Looooop · 01/05/2023 08:20

Well if they're having these ridiculous reactions then yes it is going to make me feel worse. It's making me feel like something is wrong even if it is their problem. I don't feel bad or ashamed about not having children, I think many people are stuck in some sort of mindset that women exist mainly to reproduce and how could anyone not want a child as you will 'never know what real love is' yuck.
I have explained to people in the past that I just haven't had success with driving and most are understanding.

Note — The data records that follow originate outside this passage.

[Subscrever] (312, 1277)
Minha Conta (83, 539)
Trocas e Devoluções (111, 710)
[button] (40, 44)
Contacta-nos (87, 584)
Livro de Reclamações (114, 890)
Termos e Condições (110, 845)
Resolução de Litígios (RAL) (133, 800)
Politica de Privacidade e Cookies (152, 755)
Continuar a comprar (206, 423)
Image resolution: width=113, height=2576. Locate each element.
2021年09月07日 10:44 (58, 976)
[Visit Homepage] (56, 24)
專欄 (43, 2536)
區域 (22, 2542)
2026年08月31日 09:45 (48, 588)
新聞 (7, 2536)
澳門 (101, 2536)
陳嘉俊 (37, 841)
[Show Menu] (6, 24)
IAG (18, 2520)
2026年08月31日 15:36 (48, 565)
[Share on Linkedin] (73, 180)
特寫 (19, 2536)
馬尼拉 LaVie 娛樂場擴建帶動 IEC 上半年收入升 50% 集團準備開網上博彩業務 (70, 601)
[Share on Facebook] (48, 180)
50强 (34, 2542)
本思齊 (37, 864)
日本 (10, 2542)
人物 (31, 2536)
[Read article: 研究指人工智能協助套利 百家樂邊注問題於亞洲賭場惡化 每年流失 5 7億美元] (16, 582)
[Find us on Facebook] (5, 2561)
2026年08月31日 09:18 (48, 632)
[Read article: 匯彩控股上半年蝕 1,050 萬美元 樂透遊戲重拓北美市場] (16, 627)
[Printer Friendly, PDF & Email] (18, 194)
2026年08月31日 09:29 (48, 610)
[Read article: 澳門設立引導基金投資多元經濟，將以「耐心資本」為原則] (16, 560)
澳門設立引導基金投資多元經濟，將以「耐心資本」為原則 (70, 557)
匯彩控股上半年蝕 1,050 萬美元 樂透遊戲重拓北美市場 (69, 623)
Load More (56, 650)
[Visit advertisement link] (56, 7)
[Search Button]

It's people like this woman who probably doesn't go anywhere without her car and thinks public transport is for lesser beings or something.

OP posts:
crew2022 · 01/05/2023 09:03

SemperIdem · 01/05/2023 00:21

Not having or wanting children isn’t something I struggle to get my head around.

I do struggle to get my head around adults who have never learned to drive, unless they live in central London. Particularly those who have never tried to learn. It just seems so enormously inconvenient. I say that as someone who walks a lot, rather than driving. But the option is still there.

Learning to drive, particularly at 17, is a privilege. You need money to pay for insurance , a provisional license, and....very expensive lessons as well as access to a car to practice and reduce number of hours of very expensive lessons required.
People need to open their eyes to other people's circumstances more.
Also there are many other reasons the OP has stated why someone might not want to drive.
It's not compulsory and it doesn't impact you so why struggle with it?

Looooop · 01/05/2023 09:04

Learning to drive at 17 usually requires your parents or guardians having a few £££ spare. Not everybody does!

OP posts:
StrictlyAFemaleFemale · 01/05/2023 09:13

I think for the comments on not wanting children my reply might be along the lines of yes I rather value my perineum.